We will model possible collisions as shared renewable resources among the robots. Another example of shared resources are "laser sources". These are needed to supply
arc welding robots with energy needed for the processing of welding seams. Generally, laser sources are very expensive resources. Therefore, the question motivating our studies was: "Assuming a certain number of welding robots, welding seams, and laser sources; will it be possible to process all tasks within the predefined cycle time?"

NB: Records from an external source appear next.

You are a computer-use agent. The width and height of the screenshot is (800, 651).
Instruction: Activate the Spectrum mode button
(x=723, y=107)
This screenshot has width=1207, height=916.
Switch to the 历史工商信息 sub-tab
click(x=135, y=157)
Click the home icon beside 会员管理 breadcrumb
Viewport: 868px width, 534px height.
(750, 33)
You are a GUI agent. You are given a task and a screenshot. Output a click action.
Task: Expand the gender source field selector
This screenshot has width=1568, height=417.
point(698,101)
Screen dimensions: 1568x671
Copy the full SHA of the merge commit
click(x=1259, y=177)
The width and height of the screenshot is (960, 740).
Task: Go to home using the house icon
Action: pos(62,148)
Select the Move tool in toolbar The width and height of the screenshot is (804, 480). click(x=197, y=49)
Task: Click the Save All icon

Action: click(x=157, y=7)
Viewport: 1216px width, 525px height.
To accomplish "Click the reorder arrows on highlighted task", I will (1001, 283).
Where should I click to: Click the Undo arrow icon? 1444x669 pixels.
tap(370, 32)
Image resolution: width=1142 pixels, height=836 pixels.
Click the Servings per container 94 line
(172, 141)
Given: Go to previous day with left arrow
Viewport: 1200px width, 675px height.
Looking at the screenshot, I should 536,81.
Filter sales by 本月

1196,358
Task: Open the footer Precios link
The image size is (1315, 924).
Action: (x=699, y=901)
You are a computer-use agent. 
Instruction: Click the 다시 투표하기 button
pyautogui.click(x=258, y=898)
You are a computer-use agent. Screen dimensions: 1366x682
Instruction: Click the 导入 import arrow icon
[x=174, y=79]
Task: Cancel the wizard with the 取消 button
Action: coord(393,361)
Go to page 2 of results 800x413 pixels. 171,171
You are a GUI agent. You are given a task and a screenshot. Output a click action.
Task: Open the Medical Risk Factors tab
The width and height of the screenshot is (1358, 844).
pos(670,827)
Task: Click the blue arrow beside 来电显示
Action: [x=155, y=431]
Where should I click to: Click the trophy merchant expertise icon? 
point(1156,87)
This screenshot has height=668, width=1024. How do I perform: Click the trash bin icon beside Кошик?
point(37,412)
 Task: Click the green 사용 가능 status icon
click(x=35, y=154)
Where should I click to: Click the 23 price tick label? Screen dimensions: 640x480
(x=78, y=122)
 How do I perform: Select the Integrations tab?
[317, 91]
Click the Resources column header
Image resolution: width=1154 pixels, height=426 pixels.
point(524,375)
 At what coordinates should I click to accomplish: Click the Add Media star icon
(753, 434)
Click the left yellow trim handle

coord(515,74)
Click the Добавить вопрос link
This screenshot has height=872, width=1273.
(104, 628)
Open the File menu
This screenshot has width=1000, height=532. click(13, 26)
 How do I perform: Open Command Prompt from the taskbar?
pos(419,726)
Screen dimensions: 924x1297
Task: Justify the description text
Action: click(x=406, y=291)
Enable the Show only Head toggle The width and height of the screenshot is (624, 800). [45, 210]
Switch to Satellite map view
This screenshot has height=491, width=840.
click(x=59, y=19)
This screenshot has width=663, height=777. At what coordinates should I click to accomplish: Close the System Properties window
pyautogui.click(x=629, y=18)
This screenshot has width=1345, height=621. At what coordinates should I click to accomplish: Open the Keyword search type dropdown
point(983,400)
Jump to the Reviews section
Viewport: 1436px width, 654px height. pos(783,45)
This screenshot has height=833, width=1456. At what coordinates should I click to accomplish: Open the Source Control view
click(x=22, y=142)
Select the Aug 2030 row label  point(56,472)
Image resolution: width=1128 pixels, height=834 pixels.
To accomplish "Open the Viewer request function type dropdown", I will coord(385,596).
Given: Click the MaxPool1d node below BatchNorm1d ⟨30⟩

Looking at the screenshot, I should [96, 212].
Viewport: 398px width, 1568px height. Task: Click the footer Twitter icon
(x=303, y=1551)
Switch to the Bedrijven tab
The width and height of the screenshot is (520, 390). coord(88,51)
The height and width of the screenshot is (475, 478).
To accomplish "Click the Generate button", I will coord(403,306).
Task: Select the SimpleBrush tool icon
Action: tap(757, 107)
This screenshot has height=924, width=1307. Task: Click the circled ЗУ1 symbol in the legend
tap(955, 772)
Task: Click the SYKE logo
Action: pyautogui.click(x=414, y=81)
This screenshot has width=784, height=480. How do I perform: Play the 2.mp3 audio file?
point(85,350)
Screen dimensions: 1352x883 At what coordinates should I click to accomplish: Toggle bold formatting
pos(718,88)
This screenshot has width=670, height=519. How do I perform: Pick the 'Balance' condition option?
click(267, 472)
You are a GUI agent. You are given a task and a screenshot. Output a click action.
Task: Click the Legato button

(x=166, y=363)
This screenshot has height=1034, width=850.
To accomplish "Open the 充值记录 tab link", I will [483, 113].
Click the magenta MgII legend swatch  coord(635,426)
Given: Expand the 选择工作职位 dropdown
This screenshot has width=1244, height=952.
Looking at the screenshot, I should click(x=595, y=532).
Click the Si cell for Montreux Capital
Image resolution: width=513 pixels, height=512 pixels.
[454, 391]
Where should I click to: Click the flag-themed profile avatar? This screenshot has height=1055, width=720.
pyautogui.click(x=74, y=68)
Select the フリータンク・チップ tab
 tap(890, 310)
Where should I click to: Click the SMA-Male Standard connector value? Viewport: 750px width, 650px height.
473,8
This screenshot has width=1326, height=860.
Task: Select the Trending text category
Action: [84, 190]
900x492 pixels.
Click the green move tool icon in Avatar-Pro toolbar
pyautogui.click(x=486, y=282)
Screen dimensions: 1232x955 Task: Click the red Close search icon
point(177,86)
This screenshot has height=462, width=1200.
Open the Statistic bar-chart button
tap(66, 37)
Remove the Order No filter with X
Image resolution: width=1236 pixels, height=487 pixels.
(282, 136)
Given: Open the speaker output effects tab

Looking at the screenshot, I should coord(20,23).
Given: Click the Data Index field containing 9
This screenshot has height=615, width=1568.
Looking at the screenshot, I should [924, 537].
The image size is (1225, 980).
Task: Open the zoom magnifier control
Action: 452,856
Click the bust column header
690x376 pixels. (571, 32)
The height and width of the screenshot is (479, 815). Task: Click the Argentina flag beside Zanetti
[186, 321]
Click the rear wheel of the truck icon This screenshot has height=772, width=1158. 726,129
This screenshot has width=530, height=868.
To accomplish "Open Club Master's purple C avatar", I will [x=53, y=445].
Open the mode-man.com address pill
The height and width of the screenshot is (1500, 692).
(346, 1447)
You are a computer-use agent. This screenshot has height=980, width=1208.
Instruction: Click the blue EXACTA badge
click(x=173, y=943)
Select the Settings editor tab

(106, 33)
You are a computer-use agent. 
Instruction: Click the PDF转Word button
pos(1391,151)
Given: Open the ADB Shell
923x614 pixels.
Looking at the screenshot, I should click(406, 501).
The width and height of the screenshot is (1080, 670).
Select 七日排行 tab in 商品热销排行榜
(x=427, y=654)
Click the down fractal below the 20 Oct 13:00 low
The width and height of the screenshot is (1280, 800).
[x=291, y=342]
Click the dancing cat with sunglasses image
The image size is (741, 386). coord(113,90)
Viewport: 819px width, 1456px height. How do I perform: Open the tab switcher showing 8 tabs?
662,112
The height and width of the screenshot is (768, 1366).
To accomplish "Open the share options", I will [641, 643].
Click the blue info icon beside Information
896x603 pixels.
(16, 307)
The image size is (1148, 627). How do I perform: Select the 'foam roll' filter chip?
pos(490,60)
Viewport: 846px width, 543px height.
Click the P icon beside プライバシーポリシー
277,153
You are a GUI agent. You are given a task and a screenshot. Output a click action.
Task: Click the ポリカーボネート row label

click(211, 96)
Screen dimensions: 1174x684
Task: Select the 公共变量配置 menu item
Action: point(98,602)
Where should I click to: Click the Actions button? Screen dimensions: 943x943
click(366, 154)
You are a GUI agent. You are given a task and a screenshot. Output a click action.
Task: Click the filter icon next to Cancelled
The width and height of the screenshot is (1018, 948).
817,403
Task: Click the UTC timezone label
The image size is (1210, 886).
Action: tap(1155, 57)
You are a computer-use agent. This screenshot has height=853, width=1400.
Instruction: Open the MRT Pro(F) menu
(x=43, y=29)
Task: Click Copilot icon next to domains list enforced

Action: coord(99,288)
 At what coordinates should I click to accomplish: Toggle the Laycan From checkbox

In order to prove that it is impossible, we have to find a lower bound for the makespan of every feasible solution which is above the cycle time. In the worst case, the makespan minimum has to be calculated by an exact solution method. In contrast, any solution where all robots finish in time provides a positive answer. Therefore, the goal of the laser sharing problem (LSP) is to find a scheduled dispatch with minimal makespan.
When the tours of the robots are prescribed, the problem can be brought down to a pure scheduling problem. More precisely, it generalizes the well known job-shop scheduling problem allowing a task to be processed on more than one machine simultaneously, e.g. on a laser source and on a collision resource. We will prove that this problem, which we call LSP-T, is NP-hard, even for three robots with a single laser source and no collision resources at all. However, we also provide a polynomial algorithm for two robots and a pseudo-polynomial algorithm together with a FPTAS an arbitrary but constant number of robots.
In the general LSP the tour calculation is part of the optimization process. For integrating the tour calculation we propose a branch-and-bound algorithm, which we call the combinatorial branch-and-bound method (cbb). This method can solve instances on industrial relevant problem scales, i.e. 2-4 robots and about 30 jobs.